Wow!! Very impressive!
I own Pettinhouse ClassicGuitar, I love it, but I think it just found its master (sorry Andrea)
I think I'm gonna buy it, it worth the price so much!

Great job guys!


----------



## MichaelL (Mar 22, 2011)

*Re: Nylon Guitar. New samples library from Ilya Efimov Sound Production*

Seems like it's guitar season.

Pair this with the soon to be released Steel string guitar from Orange Tree
http://www.orangetreesamples.com/evolut ... el-strings

Weee Doggie.

Anyone want to buy slightly used Chris Hein Guitars?


----------



## wesbender (Mar 22, 2011)

*Re: Nylon Guitar. New samples library from Ilya Efimov Sound Production*

That video demo is quite amazing. 

Best sampled nylon guitar I think I've ever heard. Pretty good price too.


----------



## MichaelL (Mar 22, 2011)

*Re: Nylon Guitar. New samples library from Ilya Efimov Sound Production*

What's the price USD?


----------



## james7275 (Mar 22, 2011)

*Re: Nylon Guitar. New samples library from Ilya Efimov Sound Production*

Looks like it's $211 U.S Dollars.


----------



## Justus (Mar 23, 2011)

*Re: Nylon Guitar. New samples library from Ilya Efimov Sound Production*

No, I cannot accept, that I just heard midi notes!


----------



## TheUnfinished (Mar 23, 2011)

*Re: Nylon Guitar. New samples library from Ilya Efimov Sound Production*

Get outta here! That is TOO good. Such a lovely sound.

Are there likely to be any nice midi files (or even tutorials) bundled for those of us who aren't natural* guitar players? That would be awesome.

*I make a great unnatural guitar player, which is not so good for anyone within about 30 feet of me...


----------



## Efimov (Mar 23, 2011)

*Re: Nylon Guitar. New samples library from Ilya Efimov Sound Production*

Thank you for your kind feedback ! 



gsilbers @ Tue Mar 22 said:


> wow!
> do you have a midi pickup with your classical guitar or did you do it manually >8o



I did it manually, it is not difficult)



MichaelL @ Tue Mar 22 said:


> What's the price USD?



About 200 $ 
I think it`s necessary to make $ as the basic currency.


----------



## shakuman (Mar 23, 2011)

*Re: Nylon Guitar. New samples library from Ilya Efimov Sound Production*

Wow! the best guitar library I ever heard >8o 

Shakuman..


----------



## wst3 (Mar 23, 2011)

*Re: Nylon Guitar. New samples library from Ilya Efimov Sound Production*

I've listened to these demos a couple of times each, and I have to second the comment that I find it difficult to believe that what I am hearing is coming from MIDI messages. That is really impressive!!

__Prompt A__: In the first block of the listing, copy word for word the lines starting at the line that contains "1508x812 pixels. How" and ending at the line that contains "(x=325, y=108)".

__Data for processing__:

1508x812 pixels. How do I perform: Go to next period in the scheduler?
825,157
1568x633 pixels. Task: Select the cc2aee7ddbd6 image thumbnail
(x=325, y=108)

* * *

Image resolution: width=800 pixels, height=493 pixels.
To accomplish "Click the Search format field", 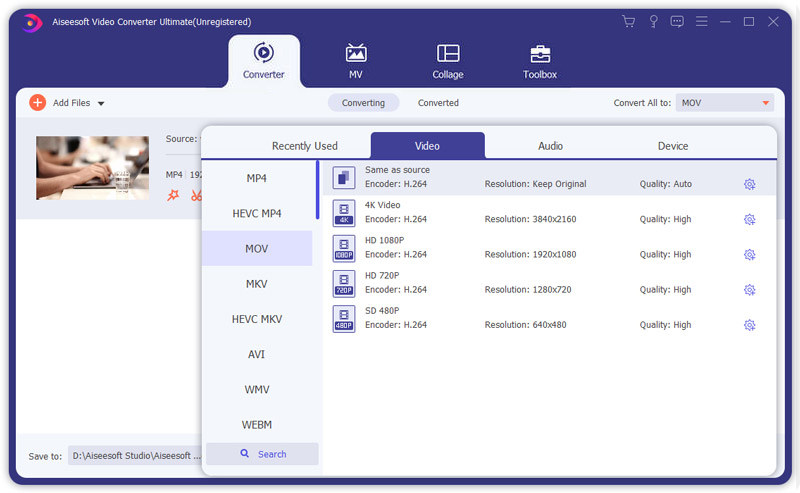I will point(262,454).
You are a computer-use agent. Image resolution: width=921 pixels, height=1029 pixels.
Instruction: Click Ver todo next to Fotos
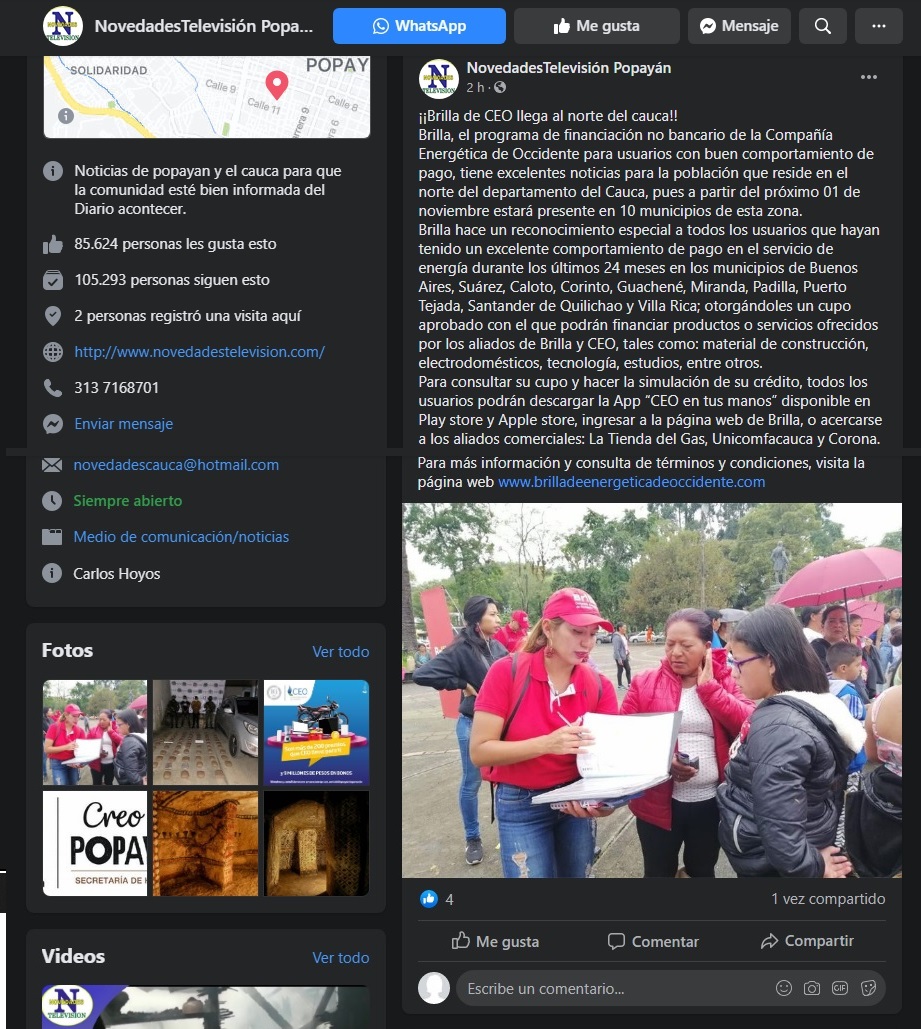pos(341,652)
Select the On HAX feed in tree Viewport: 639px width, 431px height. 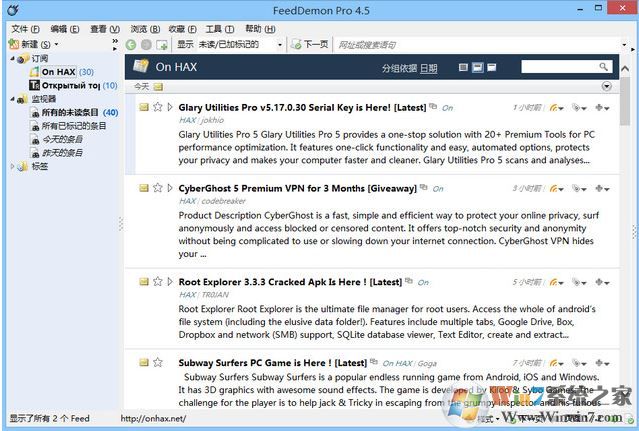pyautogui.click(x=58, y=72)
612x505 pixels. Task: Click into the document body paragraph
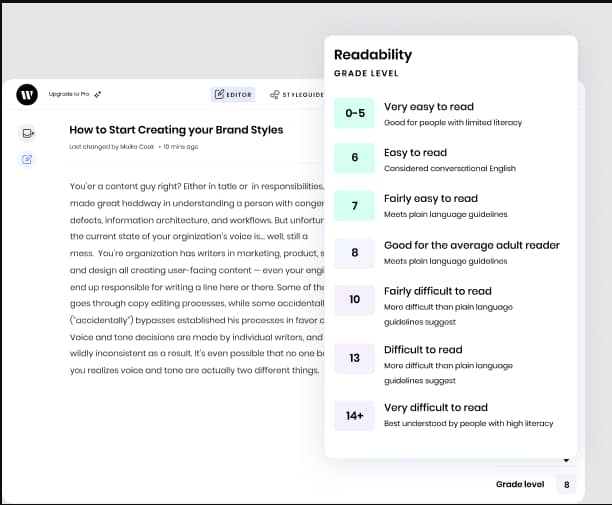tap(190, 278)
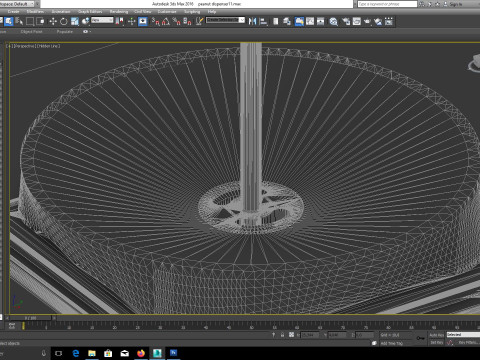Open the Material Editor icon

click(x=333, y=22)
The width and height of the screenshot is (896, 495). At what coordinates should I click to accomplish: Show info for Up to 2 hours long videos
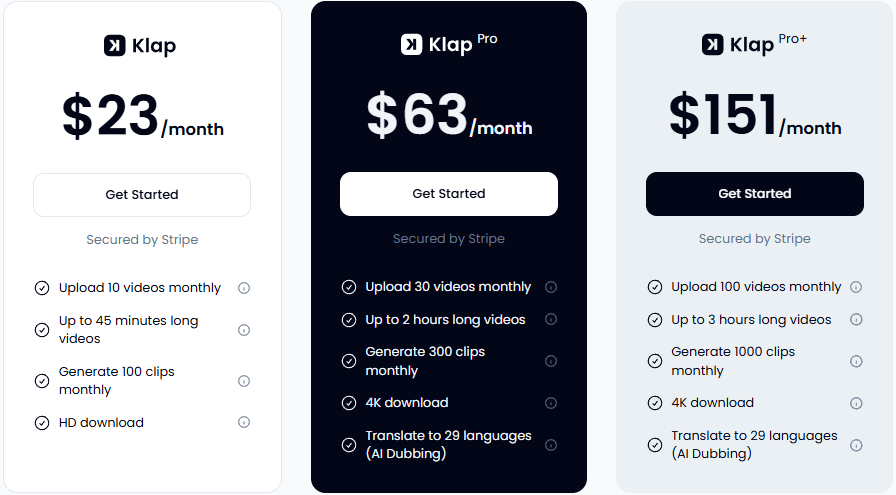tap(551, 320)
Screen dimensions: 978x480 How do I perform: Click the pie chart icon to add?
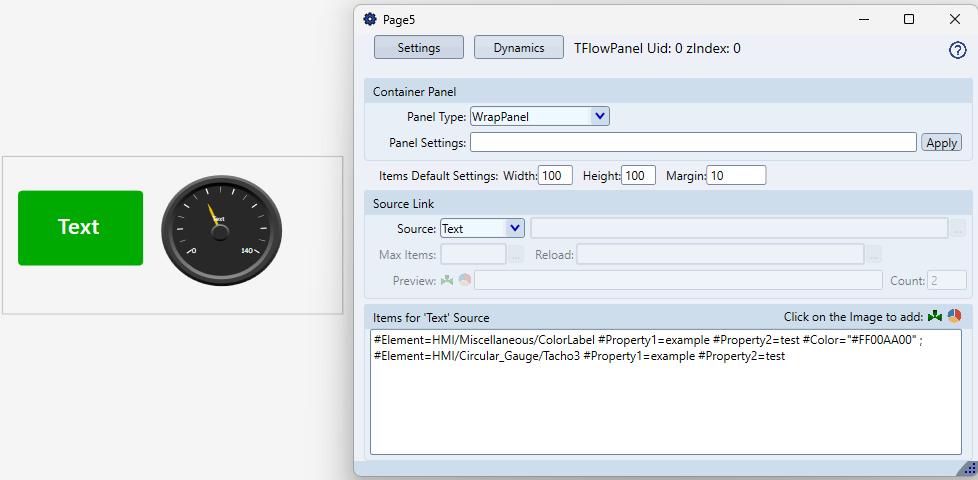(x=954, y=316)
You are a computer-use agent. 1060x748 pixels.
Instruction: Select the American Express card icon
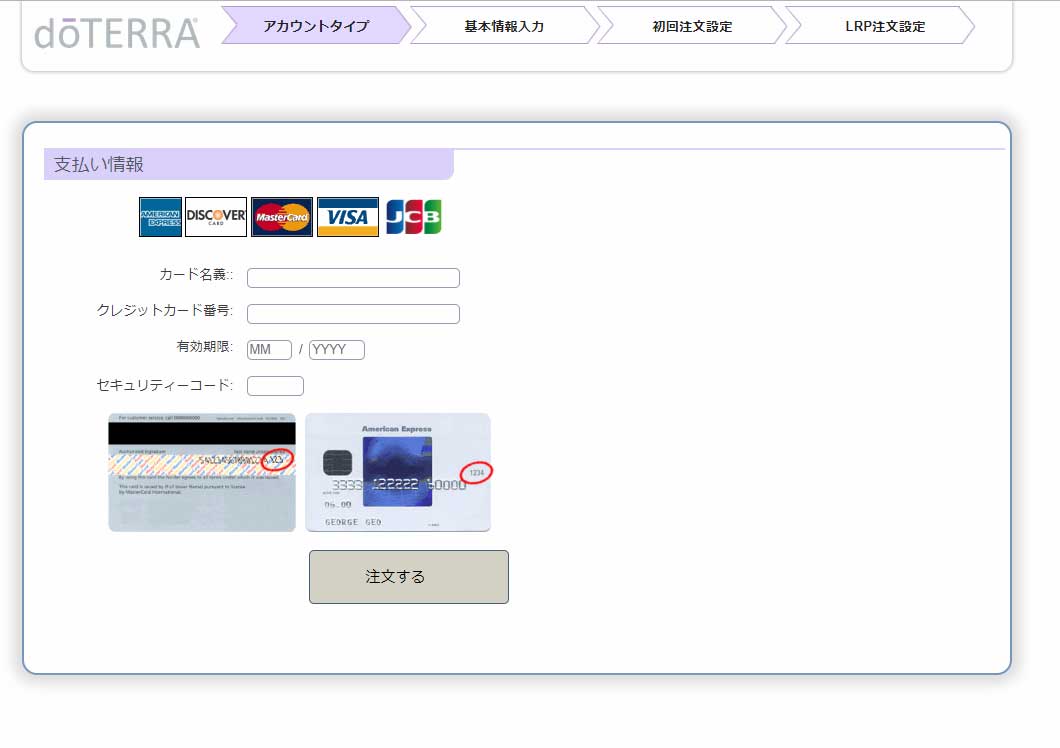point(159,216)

__Prompt B__: In the forum thread about the nylon guitar sample library, what price in U.S. dollars does james7275 give?

__Task result A__:
1508x812 pixels. How do I perform: Go to next period in the scheduler?
825,157
1568x633 pixels. Task: Select the cc2aee7ddbd6 image thumbnail
(x=325, y=108)

__Task result B__: $211 U.S. Dollars.